It’s finally tree-planting season, and we headed out to the Natural Gardener to replenish our sprinkler inventory. The Hill Country sun is tough on plastic.
When were told which model arborist Don Gardner recommends, were were sold. Don is our go-to arborist: he’s worked with us at the ranch and in the city for more than a decade now. Most recently, he counseled us on how to protect our trees during a sewer replacement. I love Don, such a mensch!
(He’s strictly a consulting arborist these days, which means he only advises. You know you’ll get the best, disinterested advice from someone who doesn’t also want to sell you his services.)

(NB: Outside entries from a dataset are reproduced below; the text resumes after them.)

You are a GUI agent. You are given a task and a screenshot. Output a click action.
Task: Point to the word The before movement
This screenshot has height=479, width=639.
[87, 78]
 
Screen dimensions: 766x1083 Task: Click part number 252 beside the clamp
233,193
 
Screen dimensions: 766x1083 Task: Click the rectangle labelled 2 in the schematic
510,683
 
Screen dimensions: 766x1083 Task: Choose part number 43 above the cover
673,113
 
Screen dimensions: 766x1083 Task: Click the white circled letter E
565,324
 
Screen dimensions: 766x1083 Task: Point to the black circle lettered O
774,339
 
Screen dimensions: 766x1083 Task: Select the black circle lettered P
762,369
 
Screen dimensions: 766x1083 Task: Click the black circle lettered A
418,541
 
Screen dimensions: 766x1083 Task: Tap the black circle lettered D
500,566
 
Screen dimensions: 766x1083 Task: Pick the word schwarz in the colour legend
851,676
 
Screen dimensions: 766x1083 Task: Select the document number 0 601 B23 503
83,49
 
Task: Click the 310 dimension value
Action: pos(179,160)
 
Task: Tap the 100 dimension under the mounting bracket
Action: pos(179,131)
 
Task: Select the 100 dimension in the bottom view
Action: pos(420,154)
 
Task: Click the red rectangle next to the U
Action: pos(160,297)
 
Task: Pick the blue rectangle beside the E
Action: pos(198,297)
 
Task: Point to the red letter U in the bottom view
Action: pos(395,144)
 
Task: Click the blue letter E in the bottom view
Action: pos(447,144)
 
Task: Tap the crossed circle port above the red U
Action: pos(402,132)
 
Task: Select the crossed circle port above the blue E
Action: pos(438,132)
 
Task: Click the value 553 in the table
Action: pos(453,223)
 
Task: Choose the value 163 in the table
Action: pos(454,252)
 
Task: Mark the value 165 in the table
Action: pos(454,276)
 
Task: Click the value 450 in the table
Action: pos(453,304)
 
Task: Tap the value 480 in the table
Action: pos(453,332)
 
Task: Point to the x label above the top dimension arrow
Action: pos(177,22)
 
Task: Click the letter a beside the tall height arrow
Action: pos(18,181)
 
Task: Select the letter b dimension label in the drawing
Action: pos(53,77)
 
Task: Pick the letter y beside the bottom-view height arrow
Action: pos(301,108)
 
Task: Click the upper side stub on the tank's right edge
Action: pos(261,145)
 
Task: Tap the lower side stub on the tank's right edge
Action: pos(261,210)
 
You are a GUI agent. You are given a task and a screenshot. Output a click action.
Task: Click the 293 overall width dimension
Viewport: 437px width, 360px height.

We were then handed a great handout at the Natural Gardener, “Don Gardner’s Watering Guidelines for Trees.” I thought I’d share some of his tips:
- Don recommends a small, round, flat sprinkler: it’s metal, about six inches in diameter, with one hole that sprays a cone-shaped fountain up in the air.
- Set the sprinkler to low-flow, so that the droplets are visible. Avoid turning the flow too high, because this creates a mist that evaporates quickly.
- The goal is even moisture. Bubblers, hose-end soakers, and soaker hoses may reduce evaporation, but they don’t distribute the water evenly over the root system.
- During very hot, dry weather, a thick layer of mulch can intercept most of the water before it reaches the ground. Old mulches can get crusty and even repel water. Break up the surface of the mulch or increase the water.
- Two inches of mulch is optimal for newly planted trees.
- Mature trees with mulch under them are more water-efficient than trees under-planted with grass.